REPUBLIKA.CO.ID, JAKARTA -- Badan Gizi Nasional (BGN) mengungkap bahwa secara umum kasus keracunan pada Program Makan Bergizi Gratis (MBG) disebabkan ketidakpatuhan Satuan Pelayanan Pemenuhan Gizi (SPPG) terhadap standar operasional prosedur (SOP) yang telah ditetapkan. BGN telah mengambil langkah penutupan SPPG yang bekerja tak sesuai SOP.
"Kita bisa identifikasi bahwa kejadian itu rata-rata karena SOP yang kita tetapkan tidak dipatuhi dengan saksama," kata Kepala BGN Dadan Hindayana dalam rapat kerja bersama Komisi IX DPR RI di Kompleks Parlemen, Jakarta, Rabu.
Ia mencontohkan ketidakpatuhan SPPG pada SOP yang telah ditetapkan oleh BGN, di antaranya terkait dengan waktu pembelian bahan baku makanan pada MBG. Dadan mengatakan BGN menetapkan bahwa pembelian makanan harus dilakukan pada H-2 atau dua hari sebelum makanan dimasak.

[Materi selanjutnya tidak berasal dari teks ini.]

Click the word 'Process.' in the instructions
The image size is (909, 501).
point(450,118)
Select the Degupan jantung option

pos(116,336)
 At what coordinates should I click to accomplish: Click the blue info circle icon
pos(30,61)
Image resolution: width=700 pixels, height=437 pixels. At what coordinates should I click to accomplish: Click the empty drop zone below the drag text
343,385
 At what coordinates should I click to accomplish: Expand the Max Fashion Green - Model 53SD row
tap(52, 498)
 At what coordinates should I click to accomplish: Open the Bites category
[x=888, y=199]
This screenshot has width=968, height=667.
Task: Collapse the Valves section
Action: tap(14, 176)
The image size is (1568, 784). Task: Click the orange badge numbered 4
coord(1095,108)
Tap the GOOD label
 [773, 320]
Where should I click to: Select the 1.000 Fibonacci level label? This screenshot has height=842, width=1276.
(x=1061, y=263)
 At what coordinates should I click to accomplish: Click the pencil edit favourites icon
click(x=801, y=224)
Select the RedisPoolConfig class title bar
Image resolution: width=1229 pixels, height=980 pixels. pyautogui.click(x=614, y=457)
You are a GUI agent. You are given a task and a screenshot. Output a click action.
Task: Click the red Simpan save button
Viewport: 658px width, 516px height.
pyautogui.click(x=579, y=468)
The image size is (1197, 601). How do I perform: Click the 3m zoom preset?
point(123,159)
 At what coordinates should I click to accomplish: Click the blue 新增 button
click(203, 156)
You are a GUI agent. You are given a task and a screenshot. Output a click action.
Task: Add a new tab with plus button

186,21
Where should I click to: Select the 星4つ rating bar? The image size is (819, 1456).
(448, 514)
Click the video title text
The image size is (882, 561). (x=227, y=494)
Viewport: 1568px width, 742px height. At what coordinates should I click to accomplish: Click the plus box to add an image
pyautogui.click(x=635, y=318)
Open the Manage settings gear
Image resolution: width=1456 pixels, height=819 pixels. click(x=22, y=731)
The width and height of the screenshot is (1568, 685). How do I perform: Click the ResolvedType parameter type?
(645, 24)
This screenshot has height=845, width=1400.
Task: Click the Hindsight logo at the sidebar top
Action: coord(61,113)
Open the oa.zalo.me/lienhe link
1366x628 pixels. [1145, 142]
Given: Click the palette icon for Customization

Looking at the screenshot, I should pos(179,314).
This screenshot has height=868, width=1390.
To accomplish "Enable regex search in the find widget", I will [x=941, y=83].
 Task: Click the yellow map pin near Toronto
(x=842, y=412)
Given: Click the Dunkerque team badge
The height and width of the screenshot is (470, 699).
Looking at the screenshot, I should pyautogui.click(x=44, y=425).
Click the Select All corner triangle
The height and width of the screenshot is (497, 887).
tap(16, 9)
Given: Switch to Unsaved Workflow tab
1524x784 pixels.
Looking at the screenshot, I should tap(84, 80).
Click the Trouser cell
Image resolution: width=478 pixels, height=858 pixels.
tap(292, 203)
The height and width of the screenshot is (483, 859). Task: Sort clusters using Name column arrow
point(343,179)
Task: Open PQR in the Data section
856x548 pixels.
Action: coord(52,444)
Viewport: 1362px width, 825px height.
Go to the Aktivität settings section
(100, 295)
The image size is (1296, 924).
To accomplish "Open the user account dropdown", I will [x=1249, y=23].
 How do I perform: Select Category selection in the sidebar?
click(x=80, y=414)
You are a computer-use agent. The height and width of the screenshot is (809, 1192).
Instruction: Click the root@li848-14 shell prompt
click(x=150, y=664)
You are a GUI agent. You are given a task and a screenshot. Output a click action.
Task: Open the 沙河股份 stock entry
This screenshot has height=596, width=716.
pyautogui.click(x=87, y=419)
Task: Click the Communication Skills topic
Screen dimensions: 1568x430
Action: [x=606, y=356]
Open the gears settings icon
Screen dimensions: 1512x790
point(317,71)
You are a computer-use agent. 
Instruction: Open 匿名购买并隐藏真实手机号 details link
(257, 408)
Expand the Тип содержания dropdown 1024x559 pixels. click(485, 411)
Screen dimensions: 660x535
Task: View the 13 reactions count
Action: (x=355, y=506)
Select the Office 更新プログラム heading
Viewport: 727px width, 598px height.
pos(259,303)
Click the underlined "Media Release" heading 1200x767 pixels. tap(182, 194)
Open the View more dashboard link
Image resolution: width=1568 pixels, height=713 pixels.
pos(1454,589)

Akan tetapi, masih terdapat SPPG yang membeli bahan baku pada H-4.
Selain itu, ujar Dadan melanjutkan, ada pula ketidakpatuhan SPPG terhadap SOP yang berkenaan dengan rentang waktu penyiapan makanan hingga pengirimannya kepada penerima manfaat di sekolah-sekolah.
Dadan menyampaikan rentang waktu ideal antara proses memasak hingga pengiriman kepada penerima manfaat adalah 6 jam dan paling optimal selama 4 jam. Sementara pada implementasinya, terdapat SPPG yang memakan waktu hingga 12 jam untuk menyiapkan makanan hingga mengirimnya kepada penerima manfaat.
Dari beragam kasus keracunan yang terjadi pada 6.456 penerima manfaat per 30 September 2025, BGN telah menutup sementara SPPG yang tidak mematuhi SOP itu.
"Jadi dari hal-hal seperti itu, kita memberikan tindakan bagi SPPG yang tidak mematuhi SOP dan menimbulkan kegaduhan kita tutup sementara sampai semua proses perbaikan dilakukan," ucap Dadan.
Lalu, kata dia melanjutkan, pemerintah pun telah menyiapkan langkah mitigasi agar kasus keracunan MBG tidak kembali terulang. Di antaranya terkait dengan persoalan sanitasi.
Pemerintah kini mewajibkan setiap SPPG memiliki Sertifikat Laik Higienis dan Sanitasi (SLHS). Kemudian, seluruh SPPG juga diwajibkan memiliki alat sterilisasi guna memastikan setiap alat makan yang digunakan oleh penerima manfaat dalam keadaan steril.
Dadan menyampaikan, per 1 Oktober 2025 telah terbentuk sebanyak 10.012 SPPG program MBG. "Kita berhasil membentuk 10.012 SPPG. Jadi di akhir September itu kita menargetkan 10.000 SPPG, Alhamdulillah terbentuk 10.012. Jadi, kita melebihi target 12," ucap Dadan.
Menurut dia, penambahan jumlah SPPG itu berdampak pula pada penambahan penyerapan anggaran BGN dalam melaksanakan Program MBG. Dadan mengatakan diperkirakan penyerapan anggaran BGN hingga 5 Oktober 2025 mendatang bertambah Rp5 triliun, menyusul jumlah SPPG yang saat ini telah mencapai 10.012 satuan.
"Satu SPPG berdiri, maka penyerapan (anggarannya) akan bertambah antara Rp900 (juta) sampai Rp1 miliar. Jadi lima hari ke depan, penyerapan anggaran Badan Gizi Nasional akan bertambah Rp5 triliun," ucapnya.